--- Aim of the task ---
Only the lines from the one containing "The width and height of the screenshot is (510, 393)." through the end of the data below should be copied, each exactly as written and with both ends kept.

[Stored records]
..........

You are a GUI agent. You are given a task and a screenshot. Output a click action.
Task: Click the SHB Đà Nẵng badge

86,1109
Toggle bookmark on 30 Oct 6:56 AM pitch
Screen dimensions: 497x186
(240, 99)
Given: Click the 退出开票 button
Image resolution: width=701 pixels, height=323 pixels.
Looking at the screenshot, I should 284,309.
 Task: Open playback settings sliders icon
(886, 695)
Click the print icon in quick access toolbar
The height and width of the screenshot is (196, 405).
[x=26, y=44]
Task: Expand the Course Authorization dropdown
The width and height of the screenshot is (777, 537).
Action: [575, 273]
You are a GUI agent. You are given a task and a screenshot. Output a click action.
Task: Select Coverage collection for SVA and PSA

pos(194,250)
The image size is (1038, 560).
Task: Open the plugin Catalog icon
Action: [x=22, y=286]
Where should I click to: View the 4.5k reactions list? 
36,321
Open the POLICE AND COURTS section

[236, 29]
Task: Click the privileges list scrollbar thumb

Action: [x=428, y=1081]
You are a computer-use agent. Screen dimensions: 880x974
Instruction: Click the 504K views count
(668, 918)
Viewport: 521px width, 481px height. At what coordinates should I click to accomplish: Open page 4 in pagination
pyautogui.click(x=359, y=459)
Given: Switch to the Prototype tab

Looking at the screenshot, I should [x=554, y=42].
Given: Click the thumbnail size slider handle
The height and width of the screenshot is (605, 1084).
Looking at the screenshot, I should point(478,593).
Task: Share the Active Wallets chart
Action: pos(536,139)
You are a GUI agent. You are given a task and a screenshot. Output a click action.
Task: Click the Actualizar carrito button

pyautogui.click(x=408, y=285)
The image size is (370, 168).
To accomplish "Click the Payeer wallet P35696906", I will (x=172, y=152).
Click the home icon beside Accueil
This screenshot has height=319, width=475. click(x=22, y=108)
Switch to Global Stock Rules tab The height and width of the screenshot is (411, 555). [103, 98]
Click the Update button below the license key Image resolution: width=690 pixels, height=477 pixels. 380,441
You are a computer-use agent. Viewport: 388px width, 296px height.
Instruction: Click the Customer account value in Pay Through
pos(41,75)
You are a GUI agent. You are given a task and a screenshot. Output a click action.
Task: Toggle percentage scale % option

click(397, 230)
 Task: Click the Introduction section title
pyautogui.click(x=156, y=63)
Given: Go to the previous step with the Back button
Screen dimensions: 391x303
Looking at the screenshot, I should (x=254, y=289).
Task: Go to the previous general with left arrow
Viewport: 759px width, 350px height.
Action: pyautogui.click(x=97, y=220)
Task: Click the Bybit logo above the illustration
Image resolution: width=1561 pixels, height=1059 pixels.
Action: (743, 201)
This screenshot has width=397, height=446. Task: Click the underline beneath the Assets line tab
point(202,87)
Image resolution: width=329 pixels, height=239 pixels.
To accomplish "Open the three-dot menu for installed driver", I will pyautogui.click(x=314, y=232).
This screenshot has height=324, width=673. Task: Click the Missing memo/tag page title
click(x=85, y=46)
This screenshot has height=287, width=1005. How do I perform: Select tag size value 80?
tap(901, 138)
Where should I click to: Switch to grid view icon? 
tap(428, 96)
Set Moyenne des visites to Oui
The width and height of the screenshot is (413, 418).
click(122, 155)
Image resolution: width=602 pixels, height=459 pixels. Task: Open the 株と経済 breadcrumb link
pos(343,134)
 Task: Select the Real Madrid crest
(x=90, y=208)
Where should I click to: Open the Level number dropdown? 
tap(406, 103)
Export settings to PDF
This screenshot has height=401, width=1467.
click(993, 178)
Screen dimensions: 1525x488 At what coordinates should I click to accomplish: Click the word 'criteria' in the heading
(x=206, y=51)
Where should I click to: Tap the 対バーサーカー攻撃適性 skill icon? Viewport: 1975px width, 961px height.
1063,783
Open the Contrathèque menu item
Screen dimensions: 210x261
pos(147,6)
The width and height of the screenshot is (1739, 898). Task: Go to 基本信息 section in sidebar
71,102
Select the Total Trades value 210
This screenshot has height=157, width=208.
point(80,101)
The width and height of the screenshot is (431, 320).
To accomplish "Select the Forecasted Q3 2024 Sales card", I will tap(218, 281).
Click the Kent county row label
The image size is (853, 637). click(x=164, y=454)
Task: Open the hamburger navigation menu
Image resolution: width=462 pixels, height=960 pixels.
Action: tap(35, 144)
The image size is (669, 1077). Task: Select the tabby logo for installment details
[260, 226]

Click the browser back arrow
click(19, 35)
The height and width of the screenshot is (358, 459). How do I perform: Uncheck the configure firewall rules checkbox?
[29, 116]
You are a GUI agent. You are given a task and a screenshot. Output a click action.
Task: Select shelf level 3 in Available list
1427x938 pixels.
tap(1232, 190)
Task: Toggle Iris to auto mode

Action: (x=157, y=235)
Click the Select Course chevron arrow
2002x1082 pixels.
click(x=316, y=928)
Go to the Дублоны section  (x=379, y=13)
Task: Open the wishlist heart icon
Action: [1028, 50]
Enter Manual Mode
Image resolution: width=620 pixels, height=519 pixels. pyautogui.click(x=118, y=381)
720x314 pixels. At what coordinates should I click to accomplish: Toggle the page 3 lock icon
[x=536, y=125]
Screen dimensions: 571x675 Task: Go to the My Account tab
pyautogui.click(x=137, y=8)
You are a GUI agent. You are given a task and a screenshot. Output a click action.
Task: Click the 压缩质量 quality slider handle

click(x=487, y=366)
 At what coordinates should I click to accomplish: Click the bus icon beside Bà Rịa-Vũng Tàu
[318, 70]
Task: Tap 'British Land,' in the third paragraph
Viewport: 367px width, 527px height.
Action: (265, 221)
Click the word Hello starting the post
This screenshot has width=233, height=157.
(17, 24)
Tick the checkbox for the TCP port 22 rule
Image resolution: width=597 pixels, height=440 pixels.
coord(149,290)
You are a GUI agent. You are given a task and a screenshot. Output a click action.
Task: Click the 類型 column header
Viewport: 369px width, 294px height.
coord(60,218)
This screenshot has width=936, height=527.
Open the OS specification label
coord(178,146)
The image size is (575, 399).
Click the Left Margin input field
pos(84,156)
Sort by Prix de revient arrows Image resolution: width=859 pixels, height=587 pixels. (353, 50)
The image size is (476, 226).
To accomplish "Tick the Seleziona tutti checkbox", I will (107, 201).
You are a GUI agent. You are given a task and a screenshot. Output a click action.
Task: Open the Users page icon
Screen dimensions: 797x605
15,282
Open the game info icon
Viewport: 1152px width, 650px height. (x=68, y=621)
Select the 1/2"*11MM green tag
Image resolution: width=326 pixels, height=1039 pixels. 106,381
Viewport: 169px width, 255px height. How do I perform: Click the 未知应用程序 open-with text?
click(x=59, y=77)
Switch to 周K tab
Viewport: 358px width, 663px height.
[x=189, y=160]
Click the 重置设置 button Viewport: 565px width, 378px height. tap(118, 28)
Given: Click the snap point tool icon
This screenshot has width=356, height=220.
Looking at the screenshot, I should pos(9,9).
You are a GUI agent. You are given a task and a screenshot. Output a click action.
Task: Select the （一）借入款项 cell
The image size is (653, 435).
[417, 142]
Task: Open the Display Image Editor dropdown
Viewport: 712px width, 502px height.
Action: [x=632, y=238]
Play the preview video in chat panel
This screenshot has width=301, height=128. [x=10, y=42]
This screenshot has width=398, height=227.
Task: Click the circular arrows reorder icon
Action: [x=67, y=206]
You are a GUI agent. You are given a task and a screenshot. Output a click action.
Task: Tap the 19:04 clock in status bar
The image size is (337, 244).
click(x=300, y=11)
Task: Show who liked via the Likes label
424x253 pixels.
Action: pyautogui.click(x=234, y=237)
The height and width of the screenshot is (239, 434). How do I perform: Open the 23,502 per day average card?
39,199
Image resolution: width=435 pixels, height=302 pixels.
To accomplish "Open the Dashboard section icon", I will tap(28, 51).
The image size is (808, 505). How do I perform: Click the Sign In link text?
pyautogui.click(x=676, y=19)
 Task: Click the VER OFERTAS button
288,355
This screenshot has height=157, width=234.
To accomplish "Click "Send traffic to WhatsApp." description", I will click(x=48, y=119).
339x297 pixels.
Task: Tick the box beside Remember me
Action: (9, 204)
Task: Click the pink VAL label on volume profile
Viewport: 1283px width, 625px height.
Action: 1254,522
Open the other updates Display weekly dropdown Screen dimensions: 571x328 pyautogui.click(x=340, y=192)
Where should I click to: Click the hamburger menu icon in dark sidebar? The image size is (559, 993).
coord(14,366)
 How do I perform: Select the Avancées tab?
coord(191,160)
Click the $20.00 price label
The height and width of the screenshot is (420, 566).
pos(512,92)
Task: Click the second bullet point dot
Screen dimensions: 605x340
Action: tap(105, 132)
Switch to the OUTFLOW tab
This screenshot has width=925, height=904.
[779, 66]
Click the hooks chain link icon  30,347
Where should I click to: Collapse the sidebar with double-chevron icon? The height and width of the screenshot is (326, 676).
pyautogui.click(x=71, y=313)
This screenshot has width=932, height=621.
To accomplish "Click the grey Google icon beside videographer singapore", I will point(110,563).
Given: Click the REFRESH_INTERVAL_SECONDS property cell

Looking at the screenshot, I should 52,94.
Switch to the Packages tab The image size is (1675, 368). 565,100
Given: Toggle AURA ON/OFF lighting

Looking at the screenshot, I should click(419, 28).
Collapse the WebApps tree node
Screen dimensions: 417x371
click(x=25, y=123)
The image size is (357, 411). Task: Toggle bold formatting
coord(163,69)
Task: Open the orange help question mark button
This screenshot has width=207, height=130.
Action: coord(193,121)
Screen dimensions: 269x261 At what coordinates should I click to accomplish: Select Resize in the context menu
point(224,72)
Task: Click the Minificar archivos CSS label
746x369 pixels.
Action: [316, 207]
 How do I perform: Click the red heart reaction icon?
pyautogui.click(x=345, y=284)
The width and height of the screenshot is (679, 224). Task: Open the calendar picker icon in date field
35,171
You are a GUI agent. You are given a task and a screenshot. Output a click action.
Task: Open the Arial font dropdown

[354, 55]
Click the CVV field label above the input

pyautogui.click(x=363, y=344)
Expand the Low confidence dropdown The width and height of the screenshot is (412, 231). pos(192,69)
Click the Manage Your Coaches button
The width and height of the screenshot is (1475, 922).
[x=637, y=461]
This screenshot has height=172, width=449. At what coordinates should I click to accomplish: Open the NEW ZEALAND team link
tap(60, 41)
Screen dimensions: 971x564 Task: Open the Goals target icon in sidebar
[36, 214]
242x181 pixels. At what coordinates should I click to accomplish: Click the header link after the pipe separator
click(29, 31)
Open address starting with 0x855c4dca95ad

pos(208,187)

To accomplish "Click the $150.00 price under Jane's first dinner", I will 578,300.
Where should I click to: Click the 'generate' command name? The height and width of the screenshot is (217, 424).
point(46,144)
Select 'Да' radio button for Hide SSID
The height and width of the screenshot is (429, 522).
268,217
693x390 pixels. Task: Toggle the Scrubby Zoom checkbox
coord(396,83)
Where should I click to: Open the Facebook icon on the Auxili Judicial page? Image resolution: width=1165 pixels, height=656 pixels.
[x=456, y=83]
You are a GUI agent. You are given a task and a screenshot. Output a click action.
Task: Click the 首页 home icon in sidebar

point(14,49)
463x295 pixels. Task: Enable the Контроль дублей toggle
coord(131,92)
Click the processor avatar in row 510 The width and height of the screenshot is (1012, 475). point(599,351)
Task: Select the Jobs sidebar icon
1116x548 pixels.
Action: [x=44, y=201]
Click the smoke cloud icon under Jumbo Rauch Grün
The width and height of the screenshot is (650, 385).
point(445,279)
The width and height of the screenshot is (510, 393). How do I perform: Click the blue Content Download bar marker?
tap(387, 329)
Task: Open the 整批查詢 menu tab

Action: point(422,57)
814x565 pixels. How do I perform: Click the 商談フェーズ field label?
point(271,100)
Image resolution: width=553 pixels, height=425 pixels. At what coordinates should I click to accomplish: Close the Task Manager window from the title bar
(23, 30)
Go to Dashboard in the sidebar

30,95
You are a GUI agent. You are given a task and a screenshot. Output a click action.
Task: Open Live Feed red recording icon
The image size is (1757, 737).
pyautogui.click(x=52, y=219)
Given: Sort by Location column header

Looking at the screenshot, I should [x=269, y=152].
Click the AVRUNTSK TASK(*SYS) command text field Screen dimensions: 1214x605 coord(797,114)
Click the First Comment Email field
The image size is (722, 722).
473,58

..........

--- Solution below ---
The width and height of the screenshot is (510, 393). How do I perform: Click the blue Content Download bar marker?
tap(387, 329)
Task: Open the 整批查詢 menu tab

Action: point(422,57)
814x565 pixels. How do I perform: Click the 商談フェーズ field label?
point(271,100)
Image resolution: width=553 pixels, height=425 pixels. At what coordinates should I click to accomplish: Close the Task Manager window from the title bar
(23, 30)
Go to Dashboard in the sidebar

30,95
You are a GUI agent. You are given a task and a screenshot. Output a click action.
Task: Open Live Feed red recording icon
The image size is (1757, 737).
pyautogui.click(x=52, y=219)
Given: Sort by Location column header

Looking at the screenshot, I should [x=269, y=152].
Click the AVRUNTSK TASK(*SYS) command text field Screen dimensions: 1214x605 coord(797,114)
Click the First Comment Email field
The image size is (722, 722).
473,58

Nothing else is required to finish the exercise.